--- START ---

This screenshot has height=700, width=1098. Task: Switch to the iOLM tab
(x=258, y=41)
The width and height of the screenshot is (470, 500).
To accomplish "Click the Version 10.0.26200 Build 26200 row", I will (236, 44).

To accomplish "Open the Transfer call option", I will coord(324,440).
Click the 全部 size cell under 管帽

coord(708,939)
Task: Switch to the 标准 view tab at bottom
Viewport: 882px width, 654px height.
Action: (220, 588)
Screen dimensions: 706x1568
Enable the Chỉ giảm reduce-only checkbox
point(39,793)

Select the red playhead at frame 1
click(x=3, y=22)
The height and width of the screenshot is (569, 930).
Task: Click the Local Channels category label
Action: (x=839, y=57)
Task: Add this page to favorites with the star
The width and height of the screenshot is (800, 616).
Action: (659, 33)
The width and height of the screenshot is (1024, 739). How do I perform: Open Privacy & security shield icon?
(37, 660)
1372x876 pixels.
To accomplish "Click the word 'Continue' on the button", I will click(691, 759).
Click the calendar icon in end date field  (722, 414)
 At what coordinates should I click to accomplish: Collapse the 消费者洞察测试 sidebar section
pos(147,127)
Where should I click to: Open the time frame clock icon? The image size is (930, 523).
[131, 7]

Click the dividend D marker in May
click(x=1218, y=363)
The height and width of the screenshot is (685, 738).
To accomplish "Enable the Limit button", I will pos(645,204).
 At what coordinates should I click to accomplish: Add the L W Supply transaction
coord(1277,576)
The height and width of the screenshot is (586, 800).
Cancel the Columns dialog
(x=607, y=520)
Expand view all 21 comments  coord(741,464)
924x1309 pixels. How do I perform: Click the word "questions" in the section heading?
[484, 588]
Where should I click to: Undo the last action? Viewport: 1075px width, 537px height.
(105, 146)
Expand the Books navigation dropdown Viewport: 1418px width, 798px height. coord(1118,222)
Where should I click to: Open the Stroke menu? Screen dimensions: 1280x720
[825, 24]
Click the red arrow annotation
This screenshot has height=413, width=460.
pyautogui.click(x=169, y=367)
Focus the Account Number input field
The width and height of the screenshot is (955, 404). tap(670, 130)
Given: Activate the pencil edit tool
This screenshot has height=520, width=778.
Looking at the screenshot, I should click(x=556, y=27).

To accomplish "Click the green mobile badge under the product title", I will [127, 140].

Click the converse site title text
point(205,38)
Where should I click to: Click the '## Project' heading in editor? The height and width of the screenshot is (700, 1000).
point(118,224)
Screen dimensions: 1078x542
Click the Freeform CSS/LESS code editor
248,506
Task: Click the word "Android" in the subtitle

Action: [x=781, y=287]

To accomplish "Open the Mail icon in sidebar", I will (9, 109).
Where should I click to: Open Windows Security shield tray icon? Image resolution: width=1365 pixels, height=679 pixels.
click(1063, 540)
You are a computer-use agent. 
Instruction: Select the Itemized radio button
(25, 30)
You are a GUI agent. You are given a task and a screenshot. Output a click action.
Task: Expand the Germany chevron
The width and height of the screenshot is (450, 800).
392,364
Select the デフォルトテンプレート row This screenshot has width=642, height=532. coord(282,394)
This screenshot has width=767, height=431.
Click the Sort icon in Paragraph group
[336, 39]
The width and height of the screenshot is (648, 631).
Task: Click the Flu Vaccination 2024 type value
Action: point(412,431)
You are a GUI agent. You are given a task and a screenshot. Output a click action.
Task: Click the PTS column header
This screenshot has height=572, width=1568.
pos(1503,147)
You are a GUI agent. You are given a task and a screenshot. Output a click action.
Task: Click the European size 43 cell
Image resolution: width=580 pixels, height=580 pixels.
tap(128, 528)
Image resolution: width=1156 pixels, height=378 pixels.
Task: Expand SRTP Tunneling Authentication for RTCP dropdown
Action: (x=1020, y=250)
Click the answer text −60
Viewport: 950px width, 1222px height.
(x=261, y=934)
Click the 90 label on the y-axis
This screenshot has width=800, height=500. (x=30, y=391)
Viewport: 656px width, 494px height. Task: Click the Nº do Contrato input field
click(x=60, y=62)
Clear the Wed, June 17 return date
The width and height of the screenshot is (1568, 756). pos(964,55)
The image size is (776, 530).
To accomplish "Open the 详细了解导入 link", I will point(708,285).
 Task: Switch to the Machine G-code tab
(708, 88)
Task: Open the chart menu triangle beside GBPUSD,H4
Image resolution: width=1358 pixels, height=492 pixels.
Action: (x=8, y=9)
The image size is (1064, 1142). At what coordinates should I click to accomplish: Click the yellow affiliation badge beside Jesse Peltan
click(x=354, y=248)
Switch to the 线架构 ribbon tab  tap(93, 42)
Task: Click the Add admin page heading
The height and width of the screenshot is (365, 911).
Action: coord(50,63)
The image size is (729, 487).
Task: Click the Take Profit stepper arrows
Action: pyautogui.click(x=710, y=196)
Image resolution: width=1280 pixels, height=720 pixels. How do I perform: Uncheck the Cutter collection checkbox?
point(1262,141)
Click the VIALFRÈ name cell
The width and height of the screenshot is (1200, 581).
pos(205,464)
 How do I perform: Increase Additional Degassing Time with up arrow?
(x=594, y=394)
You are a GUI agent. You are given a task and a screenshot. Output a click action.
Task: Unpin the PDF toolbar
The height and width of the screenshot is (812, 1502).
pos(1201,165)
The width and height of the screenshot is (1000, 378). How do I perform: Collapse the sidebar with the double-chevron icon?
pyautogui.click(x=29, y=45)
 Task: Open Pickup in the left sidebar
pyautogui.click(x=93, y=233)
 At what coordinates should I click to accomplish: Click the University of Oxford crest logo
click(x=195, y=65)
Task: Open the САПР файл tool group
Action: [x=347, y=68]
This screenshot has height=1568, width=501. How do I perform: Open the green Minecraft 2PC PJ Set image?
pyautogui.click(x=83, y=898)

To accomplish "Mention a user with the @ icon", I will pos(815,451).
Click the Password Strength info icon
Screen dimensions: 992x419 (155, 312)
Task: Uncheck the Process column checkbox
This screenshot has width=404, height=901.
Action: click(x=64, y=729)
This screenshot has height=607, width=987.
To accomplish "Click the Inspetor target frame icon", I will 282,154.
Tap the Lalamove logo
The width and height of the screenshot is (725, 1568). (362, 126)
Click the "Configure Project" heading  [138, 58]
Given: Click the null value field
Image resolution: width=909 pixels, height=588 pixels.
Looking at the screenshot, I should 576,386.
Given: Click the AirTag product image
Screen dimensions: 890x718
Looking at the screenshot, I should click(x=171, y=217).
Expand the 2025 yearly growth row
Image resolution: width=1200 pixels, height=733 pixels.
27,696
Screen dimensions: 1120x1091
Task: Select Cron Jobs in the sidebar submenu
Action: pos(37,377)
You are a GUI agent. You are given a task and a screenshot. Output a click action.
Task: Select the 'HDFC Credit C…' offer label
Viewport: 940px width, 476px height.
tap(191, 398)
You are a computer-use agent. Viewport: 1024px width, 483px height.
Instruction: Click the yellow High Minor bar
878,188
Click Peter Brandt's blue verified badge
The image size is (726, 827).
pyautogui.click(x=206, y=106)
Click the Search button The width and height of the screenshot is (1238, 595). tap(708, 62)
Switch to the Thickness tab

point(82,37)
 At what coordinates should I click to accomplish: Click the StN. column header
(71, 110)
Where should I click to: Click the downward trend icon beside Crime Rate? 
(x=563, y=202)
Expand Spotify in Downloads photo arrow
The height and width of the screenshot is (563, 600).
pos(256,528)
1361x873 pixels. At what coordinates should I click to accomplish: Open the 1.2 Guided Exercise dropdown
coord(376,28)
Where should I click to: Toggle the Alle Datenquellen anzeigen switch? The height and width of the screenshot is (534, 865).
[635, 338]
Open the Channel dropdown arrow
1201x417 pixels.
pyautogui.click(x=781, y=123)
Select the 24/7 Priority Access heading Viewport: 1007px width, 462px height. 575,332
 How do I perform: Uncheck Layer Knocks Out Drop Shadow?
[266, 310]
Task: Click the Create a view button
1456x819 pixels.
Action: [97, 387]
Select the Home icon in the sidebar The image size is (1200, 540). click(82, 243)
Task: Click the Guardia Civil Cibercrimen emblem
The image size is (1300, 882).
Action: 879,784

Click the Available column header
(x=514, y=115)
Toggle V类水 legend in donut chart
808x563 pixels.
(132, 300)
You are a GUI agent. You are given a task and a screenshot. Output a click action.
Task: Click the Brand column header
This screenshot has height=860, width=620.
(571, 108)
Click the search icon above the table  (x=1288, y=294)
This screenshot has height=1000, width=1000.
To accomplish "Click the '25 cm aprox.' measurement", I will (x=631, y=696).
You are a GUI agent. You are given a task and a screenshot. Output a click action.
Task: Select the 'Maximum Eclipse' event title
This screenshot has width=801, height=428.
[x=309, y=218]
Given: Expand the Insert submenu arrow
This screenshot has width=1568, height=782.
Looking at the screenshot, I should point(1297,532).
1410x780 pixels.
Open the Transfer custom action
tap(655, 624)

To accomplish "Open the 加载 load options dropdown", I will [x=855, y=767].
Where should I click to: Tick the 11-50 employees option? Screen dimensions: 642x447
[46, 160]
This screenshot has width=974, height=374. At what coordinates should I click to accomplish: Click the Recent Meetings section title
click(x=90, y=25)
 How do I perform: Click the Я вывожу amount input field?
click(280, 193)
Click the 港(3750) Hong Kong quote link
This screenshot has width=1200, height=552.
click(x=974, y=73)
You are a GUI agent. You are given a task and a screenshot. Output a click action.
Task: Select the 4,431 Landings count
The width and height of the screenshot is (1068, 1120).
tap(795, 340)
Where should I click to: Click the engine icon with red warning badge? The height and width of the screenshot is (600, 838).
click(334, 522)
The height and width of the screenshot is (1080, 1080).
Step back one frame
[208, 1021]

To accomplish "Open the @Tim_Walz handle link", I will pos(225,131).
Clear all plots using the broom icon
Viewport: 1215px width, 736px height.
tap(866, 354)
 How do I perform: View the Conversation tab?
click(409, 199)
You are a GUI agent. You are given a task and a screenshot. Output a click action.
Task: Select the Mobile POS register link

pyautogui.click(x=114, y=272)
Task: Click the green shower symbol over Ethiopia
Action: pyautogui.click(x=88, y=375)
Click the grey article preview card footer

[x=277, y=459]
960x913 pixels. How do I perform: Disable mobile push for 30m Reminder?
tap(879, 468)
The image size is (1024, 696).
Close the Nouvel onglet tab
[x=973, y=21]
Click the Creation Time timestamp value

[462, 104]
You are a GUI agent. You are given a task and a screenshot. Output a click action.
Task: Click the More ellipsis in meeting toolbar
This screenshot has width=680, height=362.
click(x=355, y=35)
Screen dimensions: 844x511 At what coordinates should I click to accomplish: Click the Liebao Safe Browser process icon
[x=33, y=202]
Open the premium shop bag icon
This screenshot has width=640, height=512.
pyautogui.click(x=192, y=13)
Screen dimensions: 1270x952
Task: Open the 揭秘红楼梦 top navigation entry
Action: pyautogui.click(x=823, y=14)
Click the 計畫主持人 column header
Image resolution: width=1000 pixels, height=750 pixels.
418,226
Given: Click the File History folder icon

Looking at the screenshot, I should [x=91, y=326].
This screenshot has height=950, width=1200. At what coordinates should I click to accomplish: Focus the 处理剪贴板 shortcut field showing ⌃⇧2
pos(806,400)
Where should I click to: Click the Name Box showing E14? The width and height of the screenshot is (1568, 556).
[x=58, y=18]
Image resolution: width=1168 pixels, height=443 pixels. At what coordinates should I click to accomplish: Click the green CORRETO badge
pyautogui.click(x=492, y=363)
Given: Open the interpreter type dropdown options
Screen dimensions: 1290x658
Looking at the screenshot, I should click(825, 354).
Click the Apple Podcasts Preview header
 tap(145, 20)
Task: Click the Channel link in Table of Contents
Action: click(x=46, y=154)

--- END ---

__TASK BRIEF__: Transcribe, exactly and without additions, the lines of the records above, beginning with the line that contains "Where should I click to: Toggle" and ending with the line that contains "Click the search icon", both included.

__RESPONSE__:
Where should I click to: Toggle the Alle Datenquellen anzeigen switch? The height and width of the screenshot is (534, 865).
[635, 338]
Open the Channel dropdown arrow
1201x417 pixels.
pyautogui.click(x=781, y=123)
Select the 24/7 Priority Access heading Viewport: 1007px width, 462px height. 575,332
 How do I perform: Uncheck Layer Knocks Out Drop Shadow?
[266, 310]
Task: Click the Create a view button
1456x819 pixels.
Action: [97, 387]
Select the Home icon in the sidebar The image size is (1200, 540). click(82, 243)
Task: Click the Guardia Civil Cibercrimen emblem
The image size is (1300, 882).
Action: 879,784

Click the Available column header
(x=514, y=115)
Toggle V类水 legend in donut chart
808x563 pixels.
(132, 300)
You are a GUI agent. You are given a task and a screenshot. Output a click action.
Task: Click the Brand column header
This screenshot has height=860, width=620.
(571, 108)
Click the search icon above the table  (x=1288, y=294)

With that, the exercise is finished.